Packing was no problem. I'd already completed that interestingly, painstakingly, carefully discriminating task days ago. I rearranged things (just as I would have before any other departure) ensuring they'd be just the way I like them when I return. I looked around one more time (just as I would have before any other departure) to see if I'd missed anything. Then I locked the door behind me, wondering what I'd find when I return (which I've never done before any other departure), and slowly walked to my car, got in and set off down Hillside Drive calmly and ordinarily as if I was driving to the village to do an errand.

Flames in my rearview mirror starkly underscored a past which until just a few meagre days earlier, was never going to have been there. Now they dictated an unwavering order for an impelling future which was also once never going to happen. Here's what's interesting: that future is one which is now given to me, and yet I'll still have to invent it out of nothing. I had already begun contemplating images of the phoenix rising out of her ashes - but it's too soon  for that, yes? There are other things which will have to come first. And even though I'm not yet clear what they will be, it's 1,000% certain they're coming my way.
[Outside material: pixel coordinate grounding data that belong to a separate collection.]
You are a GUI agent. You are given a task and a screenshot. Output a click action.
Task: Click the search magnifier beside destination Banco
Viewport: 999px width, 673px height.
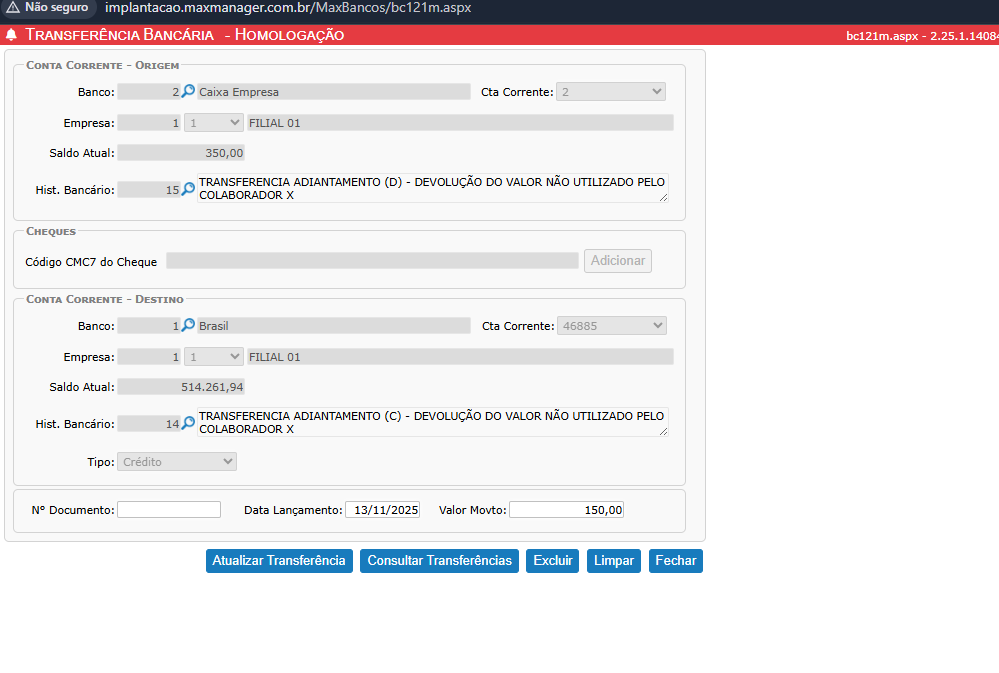point(188,325)
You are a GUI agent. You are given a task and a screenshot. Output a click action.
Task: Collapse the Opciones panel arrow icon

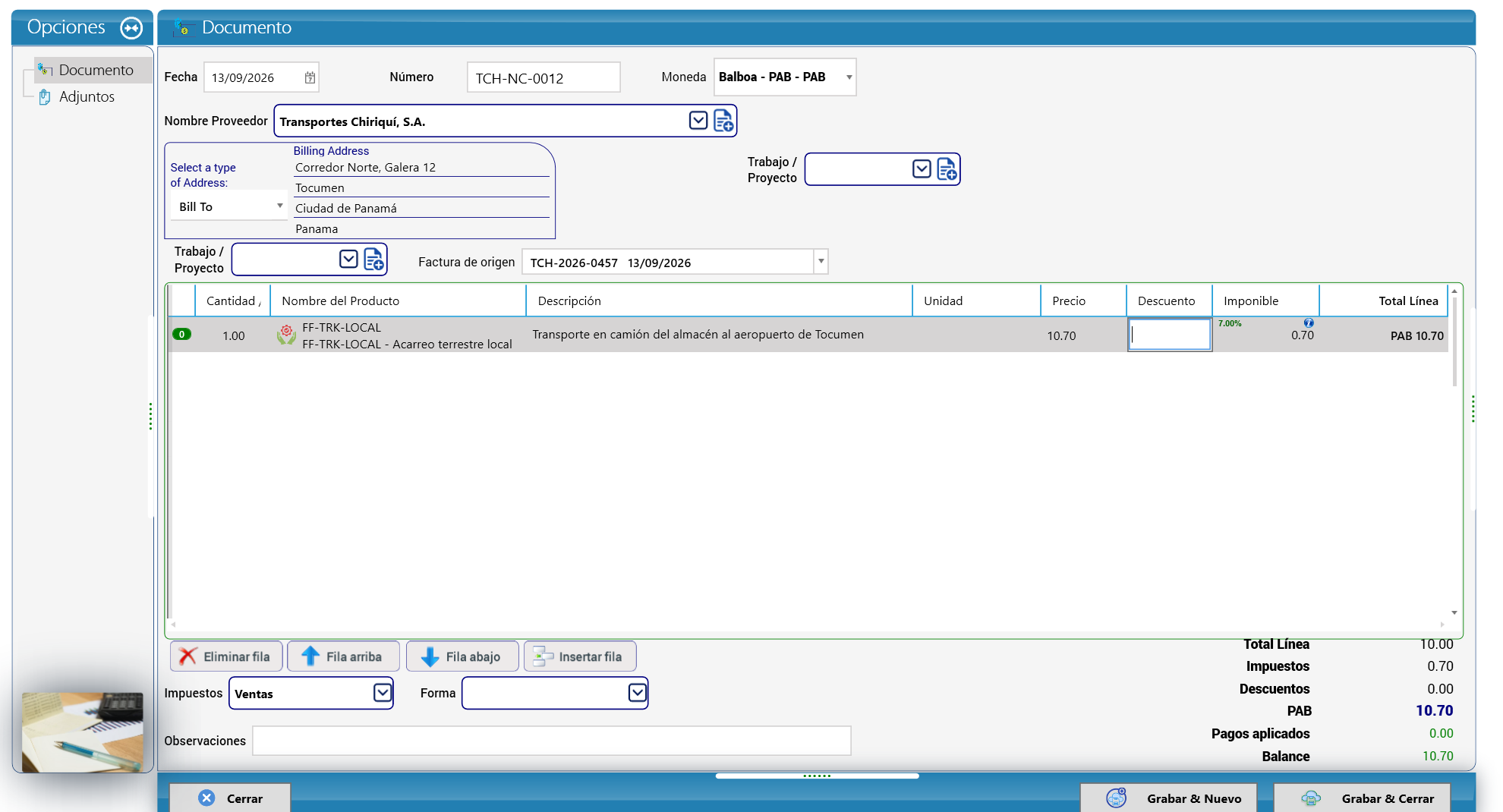click(x=132, y=28)
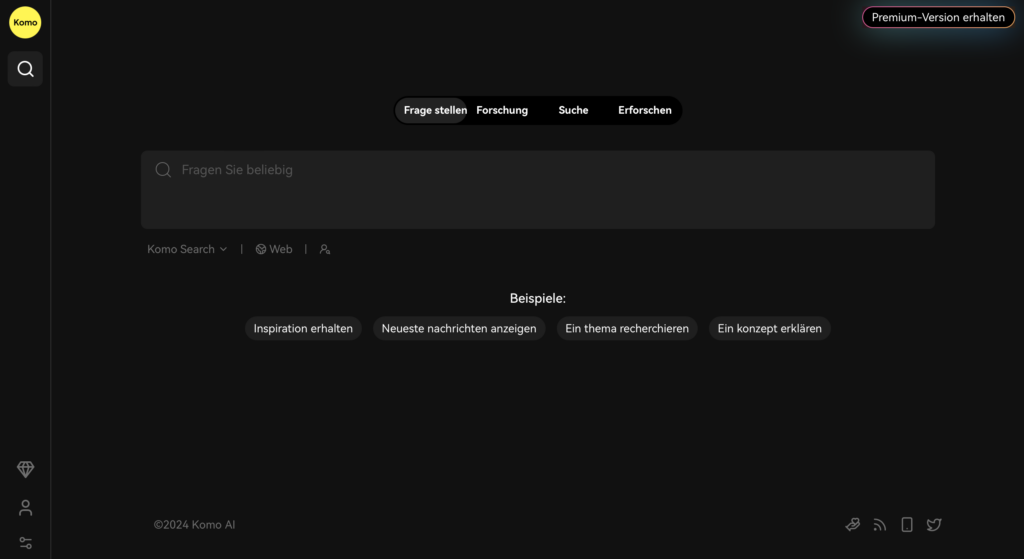The height and width of the screenshot is (559, 1024).
Task: Open settings sliders icon in sidebar
Action: click(25, 543)
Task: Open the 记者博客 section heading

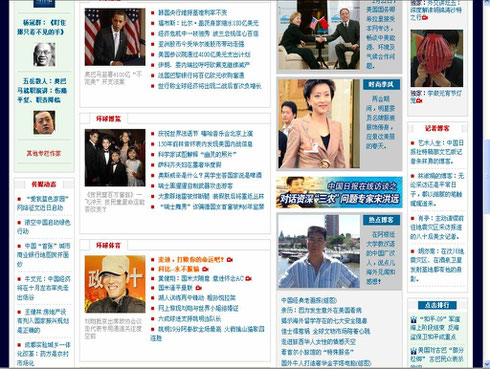Action: coord(437,128)
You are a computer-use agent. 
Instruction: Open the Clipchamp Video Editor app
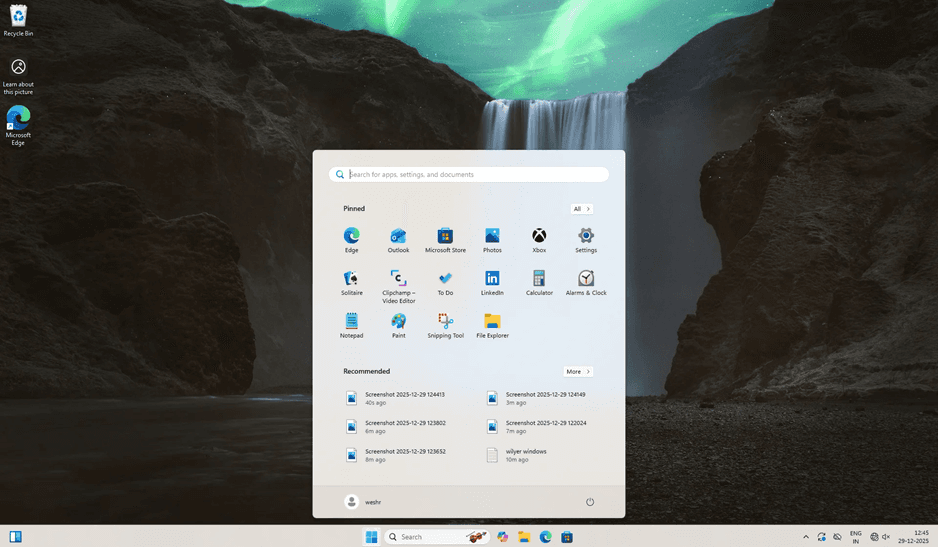pos(398,286)
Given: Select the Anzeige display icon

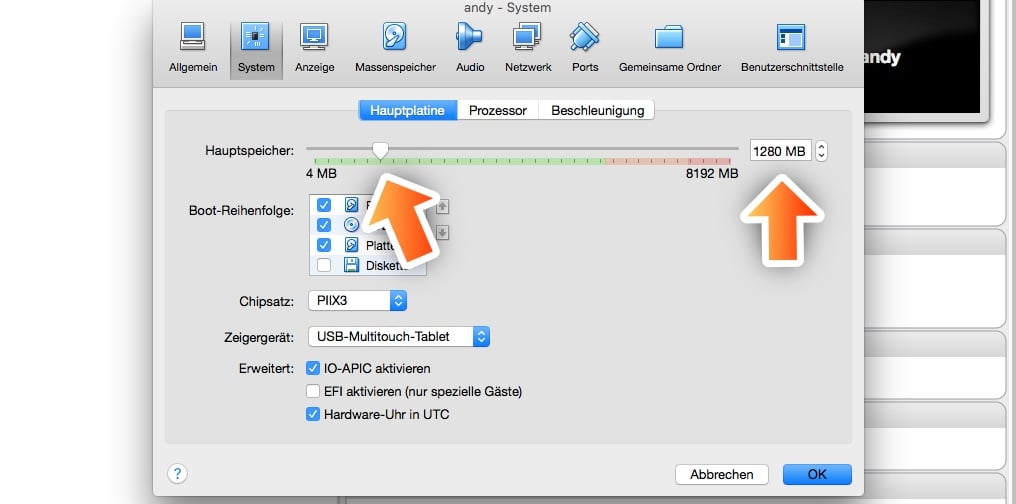Looking at the screenshot, I should [314, 49].
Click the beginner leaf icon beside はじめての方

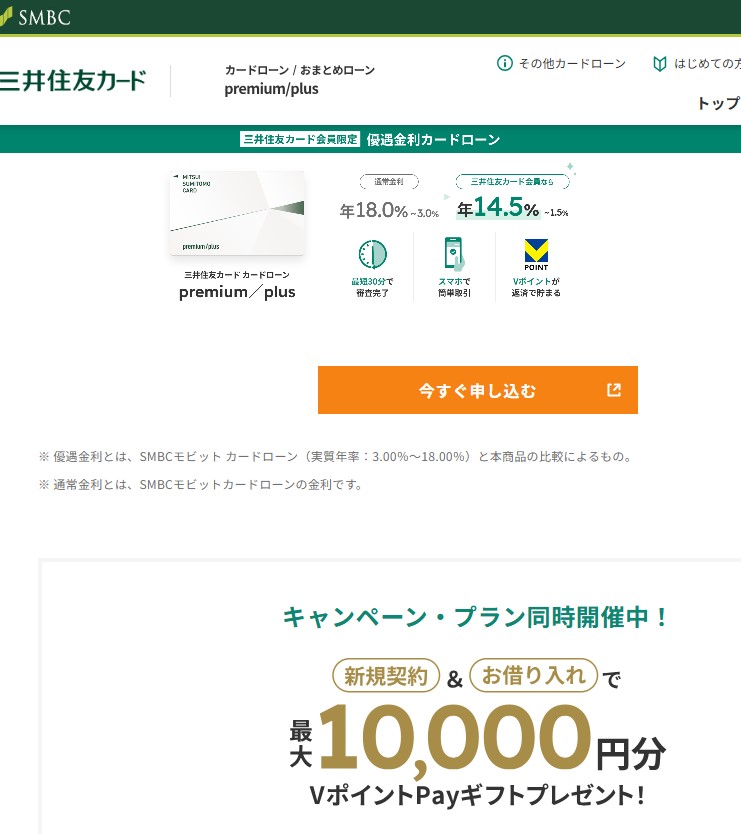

Driving the first thirty miles out of the Napa Valley along that one last open road together with everyone else who'd also exceeded their critical risk tolerance level and were also leaving, took two hours. Then, three hours after that, I noticed a strange smell coming into my car. So I rolled down the window trying to determine what it was. It was fresh air! Just fresh  air. Delighted, I breathed lungfuls of it over and over and over again, like someone who'd just traversed the Sahara desert on foot may gulp fresh water ... and that's when I really knew  things were going to be alright. I reached Santa Barbara two hours later where my daughter Alexandra had left a key to her place for me, took a shower, lay down on the couch, and immediately fell asleep for almost twenty four hours straight. It was one of the best sleeps I've ever experienced in my entire life.

Santa Barbara on any occasion is a great place to be. I'm in no hurry to leave. Much of what I do in the Napa Valley is contingent on showing visitors around the wine country, a business which for obvious reasons is now (temporarily) on hold. This is a good time to stay, a good time to enjoy Santa Barbara, to enjoy every proud parent's fulfilling "three sixty": being hosted by their own children, and to write here and conduct my business from here for while. I could get used to this. Seriously.

This is a tipping point. Really  this is a tipping point - of historic, epic  proportions. We talk about tipping points in life without having any real facility with the term. If you look up "tipping point" in the dictionary, you may see a photograph of the North Bay firestorm. This is truly life altering. How it alters your life and how it alters my life, will pivot ie will tip on the choices we make from now on, inventing a future from which to live (that's not a typo, by the way: I do mean "a future from  which to live not "a future into  which to live"). Flames in my rearview mirror, is the past. Straight ahead is nothing, the empty future, the space to live from, what's next.

This is the universe in which we live, Ladies and Gentlemen. Firestorms aren't out of place. Neither is our fear of them nor our powerlessness over them (not that the latter two win the universe's pity, mind you). The universe isn't hostile: it's simply indifferent  (as Stanley Kubrick may have said). Nature is a fierce trainer sometimes.